- **Série de tâches**
a: Répondez à ces questions sur le texte consacré à Carmen :
(i) Qu'est-ce que les auteurs de Carmen et le directeur de l'Opéra-Comique ont en horreur ?
(ii) Que chante-t-on le plus souvent au baisser du rideau sur cette scène ?
(iii) D'où sont en général éclos les morceaux que l'auditeur saisit et répète bientôt ?
b: Prolongez le texte critique sur Carmen et la musique de M. Bizet en partant de sa dernière phrase.

- **Texte source**
○ ○ ○ ○ ○ ○ ○

Rechercher les quelques modifications introduites dans l’action pour les exigences du théâtre nous paraît inutile. La pièce, conduite avec adresse, nous le répétons, ne manque pas d’intérêt, bien que le sujet soit un peu rude et le dénouement bien sombre pour une scène où le plus souvent on chante au baisser du rideau les douceurs de l’hyménée. Mais les auteurs de Carmen et le directeur de l’Opéra-Comique ont horreur des sentiers battus, du rococo.

M. Bizet appartient à cette école dont les disciples, en haine de la banalité, se méfient de leurs inspirations, et compriment leurs élans. Mais le mieux est parfois l’ennemi du bien. La musique trop travaillée ne se comprend pas tout de suite, tandis que les morceaux que l’auditeur saisit et répète bientôt sont en général éclos du premier jet. M. Bizet ne prodigue pas les mélodies promptes à être retenues, mais chez lui, la science ne nuit pas à la simplicité et à la clarté.

○ ○ ○ ○ ○ ○ ○

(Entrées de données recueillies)
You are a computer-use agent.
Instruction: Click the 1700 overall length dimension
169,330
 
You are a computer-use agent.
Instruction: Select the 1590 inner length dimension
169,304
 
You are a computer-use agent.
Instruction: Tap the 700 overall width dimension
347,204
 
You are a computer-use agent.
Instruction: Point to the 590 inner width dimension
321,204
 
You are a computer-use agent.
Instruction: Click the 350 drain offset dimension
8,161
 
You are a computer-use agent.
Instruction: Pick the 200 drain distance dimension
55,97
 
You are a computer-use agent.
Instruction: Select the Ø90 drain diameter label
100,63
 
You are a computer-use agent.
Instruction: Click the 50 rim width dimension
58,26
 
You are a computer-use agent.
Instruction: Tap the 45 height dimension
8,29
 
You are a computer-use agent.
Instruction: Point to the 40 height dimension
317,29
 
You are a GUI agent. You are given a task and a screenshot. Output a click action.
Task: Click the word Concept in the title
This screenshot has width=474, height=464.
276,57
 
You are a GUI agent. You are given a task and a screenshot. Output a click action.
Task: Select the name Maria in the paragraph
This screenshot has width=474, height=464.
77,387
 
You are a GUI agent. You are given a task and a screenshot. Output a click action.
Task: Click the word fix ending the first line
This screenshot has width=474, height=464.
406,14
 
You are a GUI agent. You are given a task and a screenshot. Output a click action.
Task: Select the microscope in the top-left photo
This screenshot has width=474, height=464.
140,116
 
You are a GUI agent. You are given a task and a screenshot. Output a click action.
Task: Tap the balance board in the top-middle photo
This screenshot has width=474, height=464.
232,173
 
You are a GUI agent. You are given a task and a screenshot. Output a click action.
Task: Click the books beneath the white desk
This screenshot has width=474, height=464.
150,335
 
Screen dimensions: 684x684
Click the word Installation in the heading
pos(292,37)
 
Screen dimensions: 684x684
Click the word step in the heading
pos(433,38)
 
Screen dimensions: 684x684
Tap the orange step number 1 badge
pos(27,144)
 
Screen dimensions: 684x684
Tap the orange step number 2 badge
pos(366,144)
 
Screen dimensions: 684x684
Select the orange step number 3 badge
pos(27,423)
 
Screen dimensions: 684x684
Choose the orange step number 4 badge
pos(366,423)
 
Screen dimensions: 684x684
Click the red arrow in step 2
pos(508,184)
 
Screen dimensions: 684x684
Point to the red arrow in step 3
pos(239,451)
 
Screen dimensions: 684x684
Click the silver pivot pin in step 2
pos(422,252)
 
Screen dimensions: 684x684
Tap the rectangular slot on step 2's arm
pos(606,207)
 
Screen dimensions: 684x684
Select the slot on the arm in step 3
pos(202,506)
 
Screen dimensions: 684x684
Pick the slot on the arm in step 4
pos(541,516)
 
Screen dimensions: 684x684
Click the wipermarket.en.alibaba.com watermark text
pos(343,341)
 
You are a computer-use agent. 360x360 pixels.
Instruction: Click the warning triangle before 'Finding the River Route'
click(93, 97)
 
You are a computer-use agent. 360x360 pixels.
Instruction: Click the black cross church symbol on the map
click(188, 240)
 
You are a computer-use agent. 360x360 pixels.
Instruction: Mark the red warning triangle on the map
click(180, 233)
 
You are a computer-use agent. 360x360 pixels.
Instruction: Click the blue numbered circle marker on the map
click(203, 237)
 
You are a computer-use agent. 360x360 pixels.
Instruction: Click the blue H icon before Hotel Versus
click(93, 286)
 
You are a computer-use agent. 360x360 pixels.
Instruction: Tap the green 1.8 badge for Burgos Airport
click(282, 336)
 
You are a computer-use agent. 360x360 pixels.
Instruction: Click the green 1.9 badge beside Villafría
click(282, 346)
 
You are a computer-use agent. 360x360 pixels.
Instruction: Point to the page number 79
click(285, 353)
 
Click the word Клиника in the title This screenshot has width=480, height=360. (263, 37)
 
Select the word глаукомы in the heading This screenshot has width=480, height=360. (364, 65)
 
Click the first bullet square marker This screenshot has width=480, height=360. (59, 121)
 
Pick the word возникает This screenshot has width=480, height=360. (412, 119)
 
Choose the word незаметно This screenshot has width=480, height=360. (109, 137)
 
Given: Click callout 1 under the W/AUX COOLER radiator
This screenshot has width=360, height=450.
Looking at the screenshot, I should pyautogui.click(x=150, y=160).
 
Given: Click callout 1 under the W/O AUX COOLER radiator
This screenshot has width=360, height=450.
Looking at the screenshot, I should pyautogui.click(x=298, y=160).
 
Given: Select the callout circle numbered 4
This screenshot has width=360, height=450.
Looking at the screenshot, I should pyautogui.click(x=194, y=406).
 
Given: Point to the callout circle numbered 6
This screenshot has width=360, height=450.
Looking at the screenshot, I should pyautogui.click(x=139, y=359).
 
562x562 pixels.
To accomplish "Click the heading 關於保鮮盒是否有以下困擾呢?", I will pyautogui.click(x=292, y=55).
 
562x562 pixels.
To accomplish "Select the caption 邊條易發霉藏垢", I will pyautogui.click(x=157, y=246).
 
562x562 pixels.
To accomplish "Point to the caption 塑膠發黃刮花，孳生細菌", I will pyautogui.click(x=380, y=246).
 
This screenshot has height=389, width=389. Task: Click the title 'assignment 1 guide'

○ ○ ○ ○ ○ ○ ○

- **Réponses dans l'ordre**
a:
(i) Les sentiers battus, le rococo.
(ii) Les douceurs de l'hyménée.
(iii) Du premier jet.

b:
La nouvelle partition se recommande souvent par un grand sentiment, toujours par une grande couleur.

Nous n’avons pas sous les yeux la table thématique ; rappelons au hasard les morceaux qui nous ont le plus frappé : le chœur des Gamins, au premier acte, et celui des Femmes de la manufacture de tabac ; le duo plein de poésie de José et de Micaëla, rôle ajouté que Mlle Chapuy joue et chante d’une façon charmante ; la chanson de Carmen ; l’entr’acte qui précède le deuxième acte ; les couplets du Toréador, dits par Bouhy, de sa belle voix pénétrante, et qu’on a bissés ; la romance de Micaëla, le duo du Duel au couteau, conçu largement ; une heureuse réminiscence (?) de L’Arlésienne (on peut bien s’emprunter à soi-même) : le lever du rideau du quatrième acte, et un très beau duo entre José et Carmen.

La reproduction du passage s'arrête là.